Monday, March 14, 2011

Tagventory Day: Figuring out This Year's Perfect Ear-Tagging System

Every year I do this, sort through the old ear tags that I have remaining, count them, and figure out how many more I need.

This is done each year in conjunction with my current Perfect Ear-Tagging System.

My perfect system depends on each animal having 2 tags-- one numbered tag, and one tag, purchased blank, which has the animal's name written on it with a tag pen.

I've been buying Premier One Easy-Tags, size two, in a wide variety of colors to indicate things like birth year, single/twin status, breeding group.... And every couple years I scrap the system and start a new one.

It's the same this year, but now I'm going for simplification. My major problem with the tags is that they are hard to read from a distance--- and boy, do my girls know how to keep their distance when I'm looking at their ear tags!

I've decided to go with a baby tag system this year--- lambs will be tagged with a size 1, pink or blue numbered tag. When they get to weaning age, (or some point afterward) the baby tag will be replaced by a size 5 adult tag--- the next size larger than the size 2 tags I have been using.

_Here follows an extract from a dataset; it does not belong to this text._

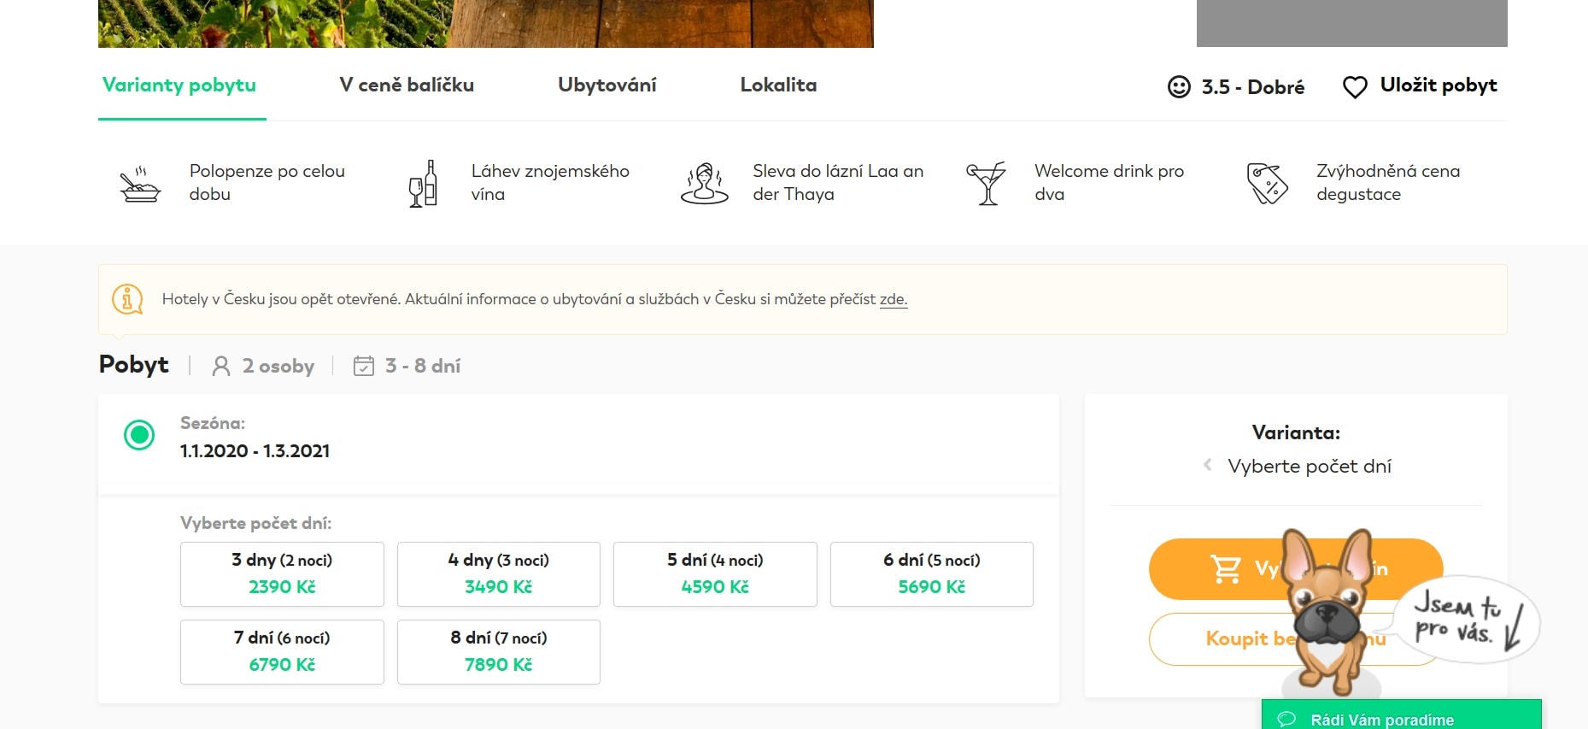1588x729 pixels.
Task: Switch to the V ceně balíčku tab
Action: point(407,85)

In place of the many colors I've used, I'm down to 2--- yellow for purebred Shetlands, and blue for Shetland-Dorper crosses. No, wait, the government owns the color blue (on scrapie-numbered eartags, anyway) and so I've had to order lime-green instead.

The hand-written name tags and the number tags will be the same color. (I'll also be writing the name and number on the underside of the hand-written tags, in case one of the girls loses her numbered tag and her name tag is faded.)

I do have a lot of spare numbered tags, and I do plan to use them up. Single (non-twin) lambs will be getting the old tags until they are gone. This will remind me to not get so attached to the singles that I keep them for breeders instead of the twins.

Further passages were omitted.